Daniele Cernilli è ungiornalista enogastronomico, nato a Roma il 22 dicembre del 1954.
È stato fra gli artefici del Gambero Rosso, fin dai suoi esordi, nel 1986 dopo avere collaborato con altre riviste di settore, come Vini&liquori , Il Vino, Le pagine del Vino. Curatore della guida Vini d'Italia fin dalla sua prima edizione, nel 1987.
A lui si deve la classificazione dei vini in bicchieri da uno a tre, e l'invenzione del premio dei tre bicchieri per i migliori vini valutati su quella guida.
Dal 1999 è fra gli autori del canale tematico RaiSat Gambero Rosso Channel. Nel 2006 ha pubblicato per l'editore Einaudi il volume Memorie di un assaggiatore di vini, nella collana Stile Libero.

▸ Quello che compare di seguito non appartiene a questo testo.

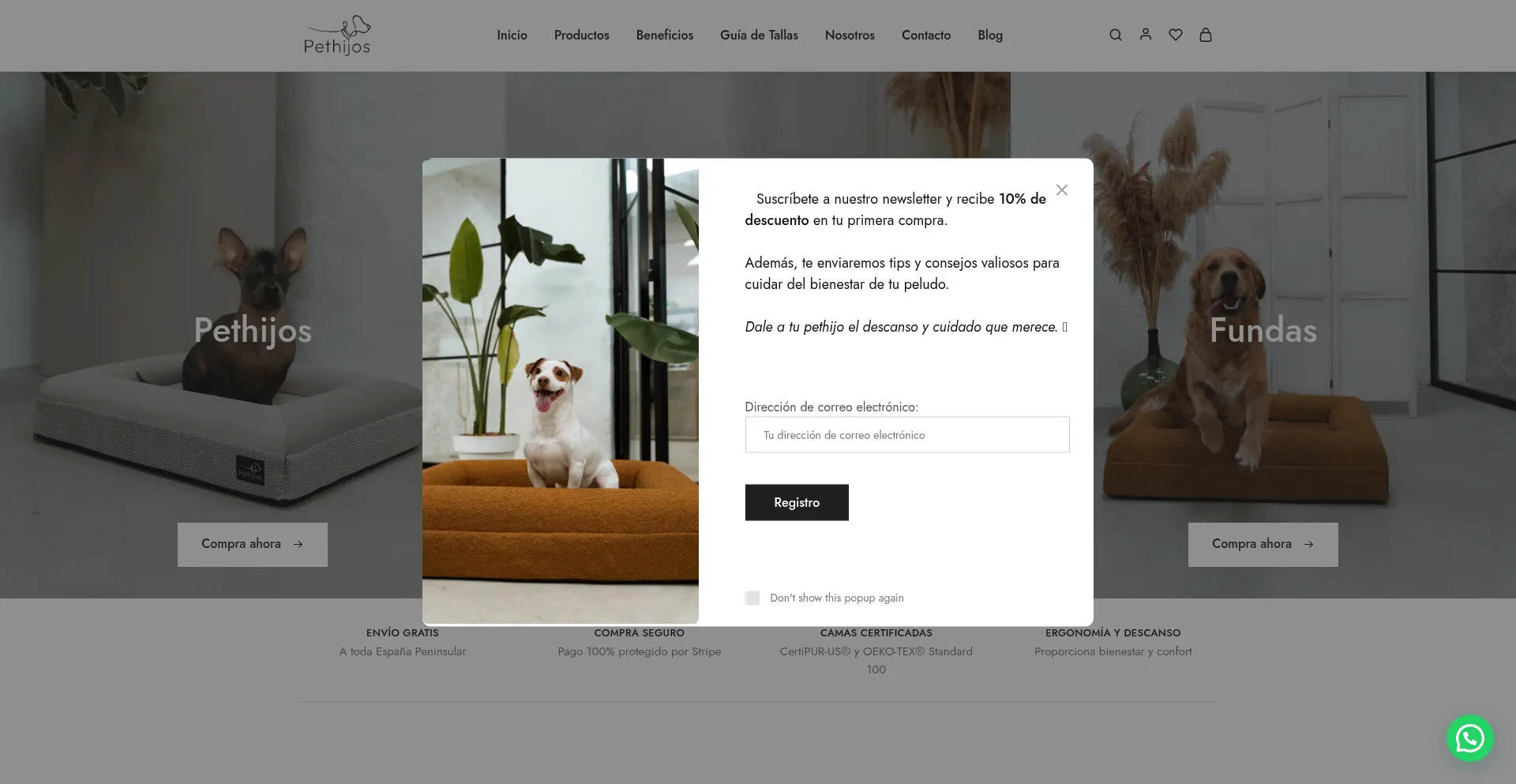Open the WhatsApp chat bubble
This screenshot has width=1516, height=784.
[1469, 738]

Attualmente è direttore della rivista Gambero Rosso, innegabilmente la più prestigiosa rivista di vino e cibo d'Italia.
1- Quando nasce la sua passione per il vino?

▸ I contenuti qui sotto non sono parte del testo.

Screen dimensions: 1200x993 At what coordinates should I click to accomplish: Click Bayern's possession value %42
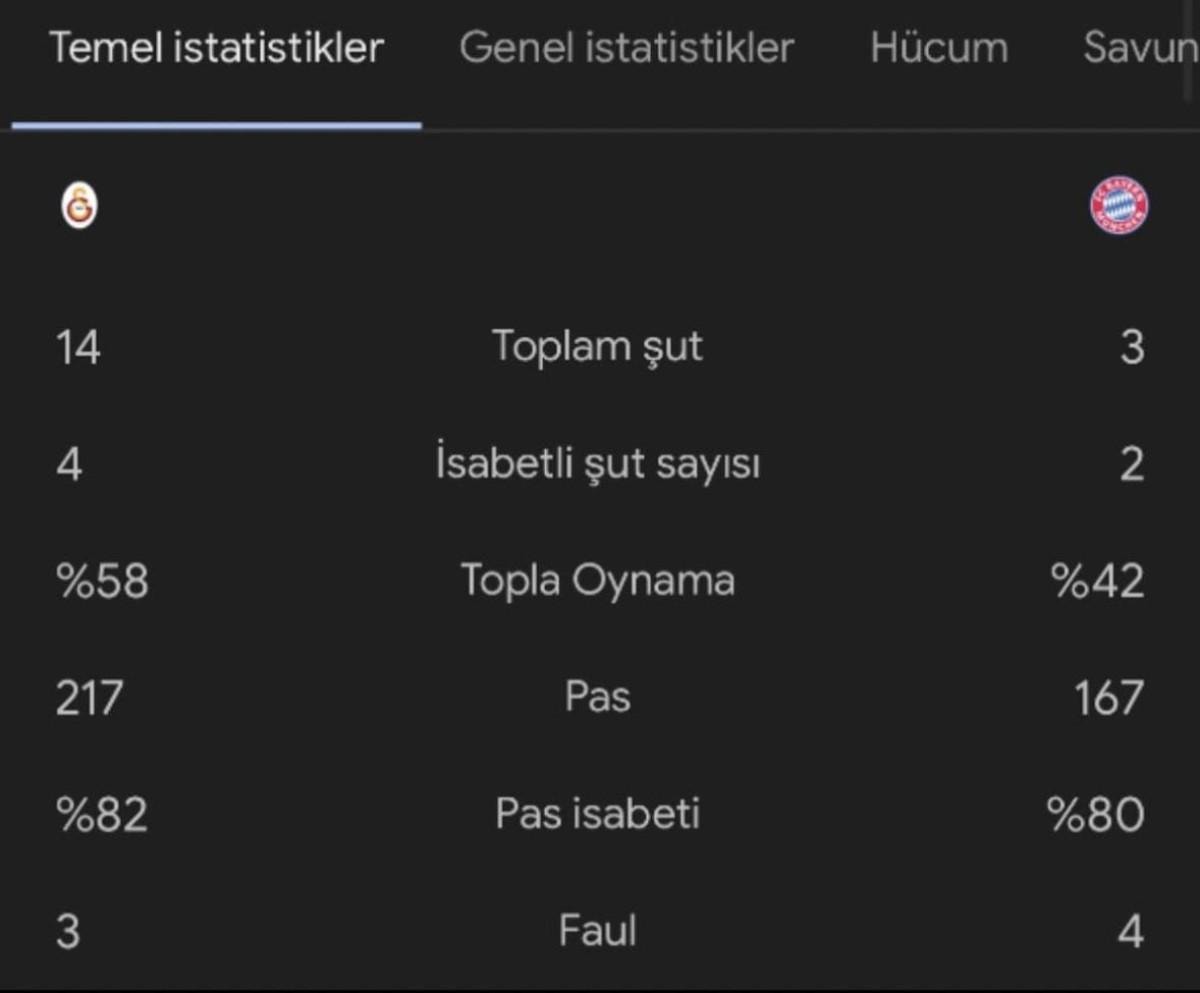(x=1097, y=582)
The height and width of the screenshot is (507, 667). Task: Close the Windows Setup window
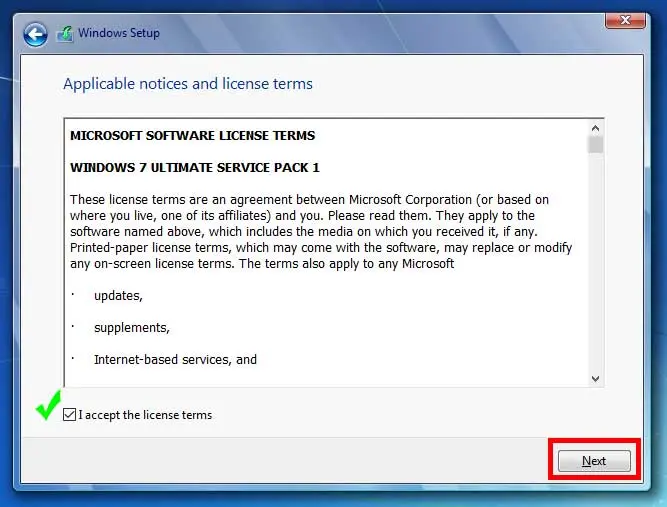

All'epoca degli studi universitari attorno al 1975, quando a Roma aprirono i primi wine bar, il Cul de Sac in particolare, che frequentavo con i compagni di corso.

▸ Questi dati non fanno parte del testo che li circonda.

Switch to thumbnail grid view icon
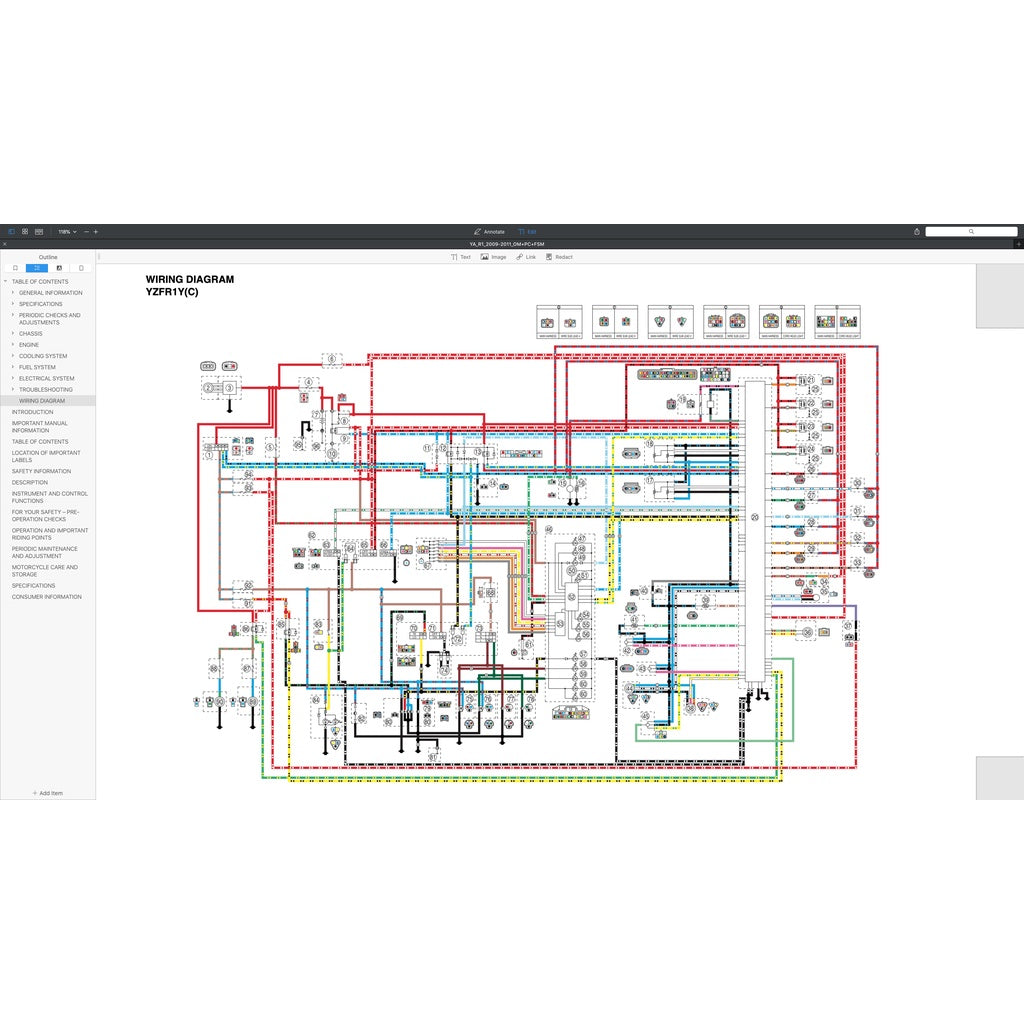This screenshot has width=1024, height=1024. click(x=25, y=231)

2 - Inizialmente grazie a quali mezzi e metodi l'ha coltivato ed approfondita?
Esistevano pubblicazione come il Catalogo Bolaffi dei Vini d'Italia di Veronelli e riviste Vini&Liquori e Civiltà del Bere. Poi mi sono imbattuto in un simpatico ristoratore marchigiano, Severino Severini, che aveva un locale vicino a casa mia ed era il fiduciario dell'Associazione Italiana Sommelier.
Nel 1979 ho iniziato il primo corso, nell'83 ho sostenuto l'esame per diventare docente della tecnica di degustazione
3 - Tre aggettivi per definire o descrivere la sua cantina.
Piccola, molto selettiva, ordinata.
4 - Un vino impresso nella sua memoria...
Difficile ricordarne solo uno. Di certo un Montepulciano d'Abruzzo di Edoardo Valentini ed un Richebourg '78 di Henri Jayer. Poi tantissimi altri.
5 - Esiste un vino che non ha ancora assaggiato in modo esaustivo e completo?
Se dovessi scegliere: uno Chateau d'Yquem del 1811, anno della cometa.
6 - A che punto crede sia arrivata l'Italia a livello enologico?
Molto in alto, anche se internazionalmente non sempre viene riconosciuto. Diamo molto fastidio a Francesi e Californiani, ma i nostri grandi competitors in futuro saranno Australiani e Cileni.
7 - Che tipo di "Bevitore" ritiene di essere? Si descriva con tre aggettivi.
Appassionato, talvolta eccessivo, attento.
8 - Qual è il suo vino preferito?
I grandi Borgogna ed i grandi Barolo fra i rossi, i Riesling della Mosella fra i bianchi.
9 - Un nome su tutti. Un produttore che stima e perché.
Edoardo Valentini per il rigore, Elisabetta Foradori per la passione, Angelo Gaja per l'abilità, Piero Antinori per la lucidità, Giuseppe Mazzacoli per la cultura, Giovanni Conterno per l'onestà, Gianni Masciarelli e Marco Caprai per la sincerità. Scegliete voi la qualità che preferite.
10 - Un pensiero per il Circolo dei Saggi Bevitori.
Che possiate continuare a bere con saggezza, per tanti e tanti anni ancora, i più appassionanti vini del mondo.
Un cordiale saluto.
Intervista rilasciata a Lorella Zago.